Johnny One Gun wore a tan cowboy hat and overalls over a white long-sleeved shirt, his gun in a holster on his chest.
“Well, I was down in Phoenix, running an R.V. business,” he said. “And then the economy crashed, and I got cleaned out. I didn’t have anything to do, so I came here.”
He rested his elbows on the counter of his red stand, flanked by two wide doors plastered with homemade signs: “The Best Rootbeer in the West!”; “Wyatt Earp Drank Here.” Another shows Johnny One Gun’s face superimposed on Mount Rushmore.
“I’ll be here forever,” he predicted.
A few steps away, feathered ladies in black corsets and long flowing skirts held wire umbrellas, while children on field trips flocked together wearing orange shirts that read, “The Wild, Wild West Tour.” Faux banditos on motorcycles zoomed through town, engines drowning out the persistent crack of smoky blanks from pretend gunshots.
Michael Hall, of Gardena, Calif., said he enjoyed a tour about the gunfight at O.K. Corral.
“The guide told you a lot about the events that happened, how it all just happened from an argument. It’s insane,” he said. “I think one thing, growing up as kids and being taught in history classes about pilgrims and cowboys,” but a realistic re-enactment adds new dimensions to the history he learned.
Near the blacksmith stood Benjamin Joel Caron, who plays Billy Clanton in re-enactment of the gunfight at the corral. He said he dies six days a week: three shows a weekday, five on the weekend.
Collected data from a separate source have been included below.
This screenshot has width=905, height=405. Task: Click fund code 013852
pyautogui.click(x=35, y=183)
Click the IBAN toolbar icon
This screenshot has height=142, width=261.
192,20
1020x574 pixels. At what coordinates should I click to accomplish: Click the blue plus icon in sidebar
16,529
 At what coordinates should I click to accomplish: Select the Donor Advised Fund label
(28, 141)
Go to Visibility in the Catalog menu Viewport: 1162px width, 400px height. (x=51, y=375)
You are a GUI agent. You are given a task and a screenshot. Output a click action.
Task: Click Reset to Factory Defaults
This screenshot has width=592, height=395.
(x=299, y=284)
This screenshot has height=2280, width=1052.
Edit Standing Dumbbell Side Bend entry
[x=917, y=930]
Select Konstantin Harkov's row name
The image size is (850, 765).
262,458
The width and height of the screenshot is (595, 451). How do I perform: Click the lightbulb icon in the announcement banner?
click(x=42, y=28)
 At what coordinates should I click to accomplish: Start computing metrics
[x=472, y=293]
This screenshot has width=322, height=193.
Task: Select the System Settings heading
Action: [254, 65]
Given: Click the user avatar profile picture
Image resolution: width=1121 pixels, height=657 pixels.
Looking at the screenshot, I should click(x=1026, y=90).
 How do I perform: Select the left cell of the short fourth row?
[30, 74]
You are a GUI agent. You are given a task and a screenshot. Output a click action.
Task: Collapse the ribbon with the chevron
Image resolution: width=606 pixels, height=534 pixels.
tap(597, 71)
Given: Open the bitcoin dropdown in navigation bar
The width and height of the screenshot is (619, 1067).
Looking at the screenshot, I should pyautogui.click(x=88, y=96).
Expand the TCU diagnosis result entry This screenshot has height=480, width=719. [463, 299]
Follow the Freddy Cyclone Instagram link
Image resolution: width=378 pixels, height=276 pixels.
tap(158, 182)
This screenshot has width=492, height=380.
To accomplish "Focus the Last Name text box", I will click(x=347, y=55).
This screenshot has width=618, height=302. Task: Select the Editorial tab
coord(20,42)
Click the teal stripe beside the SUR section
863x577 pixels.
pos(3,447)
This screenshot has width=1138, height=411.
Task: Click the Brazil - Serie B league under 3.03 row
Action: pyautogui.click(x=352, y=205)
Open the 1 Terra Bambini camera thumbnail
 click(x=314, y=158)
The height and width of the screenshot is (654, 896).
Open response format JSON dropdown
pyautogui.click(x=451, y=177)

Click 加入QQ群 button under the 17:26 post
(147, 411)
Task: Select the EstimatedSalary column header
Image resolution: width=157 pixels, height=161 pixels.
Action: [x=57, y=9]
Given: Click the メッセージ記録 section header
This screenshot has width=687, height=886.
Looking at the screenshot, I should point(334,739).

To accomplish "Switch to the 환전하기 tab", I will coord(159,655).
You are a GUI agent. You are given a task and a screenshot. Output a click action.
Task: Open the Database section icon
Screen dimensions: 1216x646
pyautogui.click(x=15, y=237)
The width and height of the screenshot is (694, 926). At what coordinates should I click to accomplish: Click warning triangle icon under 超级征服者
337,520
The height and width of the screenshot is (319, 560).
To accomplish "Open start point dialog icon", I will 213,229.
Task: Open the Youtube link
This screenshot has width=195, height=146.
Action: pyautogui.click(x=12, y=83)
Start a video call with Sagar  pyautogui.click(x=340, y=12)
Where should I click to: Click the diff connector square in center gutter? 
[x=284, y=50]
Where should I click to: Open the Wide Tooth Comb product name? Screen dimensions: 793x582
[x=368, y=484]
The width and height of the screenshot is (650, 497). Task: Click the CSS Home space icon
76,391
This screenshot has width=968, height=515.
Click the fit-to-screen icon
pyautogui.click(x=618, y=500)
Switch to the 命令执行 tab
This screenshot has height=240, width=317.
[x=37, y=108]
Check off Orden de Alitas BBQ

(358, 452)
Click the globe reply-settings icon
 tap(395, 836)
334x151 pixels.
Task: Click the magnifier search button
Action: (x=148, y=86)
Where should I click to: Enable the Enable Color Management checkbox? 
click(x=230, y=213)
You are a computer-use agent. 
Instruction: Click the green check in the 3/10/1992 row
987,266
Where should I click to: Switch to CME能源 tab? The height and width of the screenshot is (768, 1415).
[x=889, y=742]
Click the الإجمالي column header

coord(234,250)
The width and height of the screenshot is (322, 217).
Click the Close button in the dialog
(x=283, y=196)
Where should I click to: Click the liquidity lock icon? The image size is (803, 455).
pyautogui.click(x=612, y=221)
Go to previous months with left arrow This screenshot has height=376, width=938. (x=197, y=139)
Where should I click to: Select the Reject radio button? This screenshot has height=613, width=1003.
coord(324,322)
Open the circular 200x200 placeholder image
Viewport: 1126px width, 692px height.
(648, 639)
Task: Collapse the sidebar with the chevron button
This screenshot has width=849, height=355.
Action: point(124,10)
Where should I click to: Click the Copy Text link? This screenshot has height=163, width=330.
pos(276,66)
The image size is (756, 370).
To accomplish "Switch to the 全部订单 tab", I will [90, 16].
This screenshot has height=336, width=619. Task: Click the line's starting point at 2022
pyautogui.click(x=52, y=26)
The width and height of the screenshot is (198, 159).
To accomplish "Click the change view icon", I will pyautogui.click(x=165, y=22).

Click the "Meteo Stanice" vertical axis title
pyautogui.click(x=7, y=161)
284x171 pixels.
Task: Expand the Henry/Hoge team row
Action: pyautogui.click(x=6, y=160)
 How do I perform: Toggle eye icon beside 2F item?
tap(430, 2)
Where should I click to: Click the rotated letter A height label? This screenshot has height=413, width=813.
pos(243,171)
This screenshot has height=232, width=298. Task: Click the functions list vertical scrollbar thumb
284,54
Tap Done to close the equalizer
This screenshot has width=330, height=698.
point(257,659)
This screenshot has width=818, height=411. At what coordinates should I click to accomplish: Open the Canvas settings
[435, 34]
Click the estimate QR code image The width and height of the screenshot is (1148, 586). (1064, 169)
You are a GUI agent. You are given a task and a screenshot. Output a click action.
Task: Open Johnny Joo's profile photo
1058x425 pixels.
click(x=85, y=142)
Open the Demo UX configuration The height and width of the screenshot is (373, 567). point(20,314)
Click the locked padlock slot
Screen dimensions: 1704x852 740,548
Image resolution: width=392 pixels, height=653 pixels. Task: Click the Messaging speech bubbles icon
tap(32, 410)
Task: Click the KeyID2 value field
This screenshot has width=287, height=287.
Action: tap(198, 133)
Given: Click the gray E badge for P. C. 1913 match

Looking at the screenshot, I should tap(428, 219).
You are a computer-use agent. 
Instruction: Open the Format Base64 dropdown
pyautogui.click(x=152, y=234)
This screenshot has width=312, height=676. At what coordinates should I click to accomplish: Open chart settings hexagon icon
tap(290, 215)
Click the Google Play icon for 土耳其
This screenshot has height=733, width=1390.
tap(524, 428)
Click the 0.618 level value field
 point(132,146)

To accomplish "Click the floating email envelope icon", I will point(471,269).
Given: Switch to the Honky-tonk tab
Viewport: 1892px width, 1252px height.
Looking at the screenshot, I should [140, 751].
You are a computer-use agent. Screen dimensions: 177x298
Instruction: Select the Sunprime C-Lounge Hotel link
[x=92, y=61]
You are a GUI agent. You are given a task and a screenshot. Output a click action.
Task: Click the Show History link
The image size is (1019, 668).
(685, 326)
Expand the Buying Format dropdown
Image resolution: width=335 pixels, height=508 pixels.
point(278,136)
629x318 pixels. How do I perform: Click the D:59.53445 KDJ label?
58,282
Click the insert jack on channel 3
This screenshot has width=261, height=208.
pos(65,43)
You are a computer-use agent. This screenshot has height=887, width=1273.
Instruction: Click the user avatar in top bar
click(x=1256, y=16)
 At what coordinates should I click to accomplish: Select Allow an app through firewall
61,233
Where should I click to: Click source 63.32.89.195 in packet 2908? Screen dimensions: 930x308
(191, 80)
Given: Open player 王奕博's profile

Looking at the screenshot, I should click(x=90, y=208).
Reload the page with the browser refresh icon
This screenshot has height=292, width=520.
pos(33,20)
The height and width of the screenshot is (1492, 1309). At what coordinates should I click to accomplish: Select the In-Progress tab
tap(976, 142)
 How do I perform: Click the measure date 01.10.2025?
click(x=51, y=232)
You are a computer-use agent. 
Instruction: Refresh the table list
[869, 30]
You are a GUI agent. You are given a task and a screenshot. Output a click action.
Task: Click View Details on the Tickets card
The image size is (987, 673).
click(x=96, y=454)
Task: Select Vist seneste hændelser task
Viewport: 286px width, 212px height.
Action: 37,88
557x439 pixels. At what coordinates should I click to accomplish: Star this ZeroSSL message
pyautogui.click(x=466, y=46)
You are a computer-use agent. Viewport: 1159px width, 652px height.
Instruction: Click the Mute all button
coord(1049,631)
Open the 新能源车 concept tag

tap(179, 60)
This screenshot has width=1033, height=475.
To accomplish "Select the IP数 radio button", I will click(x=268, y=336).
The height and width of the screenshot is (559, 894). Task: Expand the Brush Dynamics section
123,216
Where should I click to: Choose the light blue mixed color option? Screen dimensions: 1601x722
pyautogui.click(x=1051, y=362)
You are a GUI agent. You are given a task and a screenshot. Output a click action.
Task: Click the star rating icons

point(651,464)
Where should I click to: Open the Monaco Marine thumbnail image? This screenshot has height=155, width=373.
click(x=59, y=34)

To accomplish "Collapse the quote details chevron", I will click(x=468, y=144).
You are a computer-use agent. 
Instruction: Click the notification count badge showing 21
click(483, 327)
“I spent seven years in New York going to acting class and school and shows, and then I came back here,” said Caron, a native of Sierra Vista, Ariz. “The crowds love it; the locals love it and we love it. We do it for the love of theater.”
Johnny One Gun said the appeal of the West reaches across international boundaries and time itself, back to an era when life was untamed. “The West was a new land, a free land, an open sky, an equal opportunity. And what was following? Railroads. Progress.”
Down at the municipal park, meanwhile, the wedding proceeded. Little girls with long dark hair and wearing tasseled dresses walked in procession toward a white gazebo, tossing petals before the bride, she in turquoise and creamy buckskin.
The groom, Kip Farnsworth, is a former stuntman who said he had a close-up in the most recent Tombstone movie, in a scene in which he was dragged by a horse. Farnsworth, who works as a gunslinger in the daily spectacle of Tombstone, had a furry mountain-man hat on his head despite the heat.
Bible in hand, the officiant made an announcement to the crowd. “If there’s anyone here with just cause about why these two should not be married, then I suggest you close your mouth,” he said.
The best man, William Gaudioso, of Magdalena, N.M., confided: “The bride is my grandma; it’s my first time here.” He added, ” “This is where the groom is from, and he knows everybody.”
After the ceremony, the happy bride said she met her groom through the Internet. “Now we’re just going to hang out for the rest of the day,” she said. “He’s got a gunfight tomorrow morning.”
CORRECTION: This post has been updated to correct the name of a town in Switzerland where Ursula Vogel is from. It is Bergdietikon, not Bergdietikou.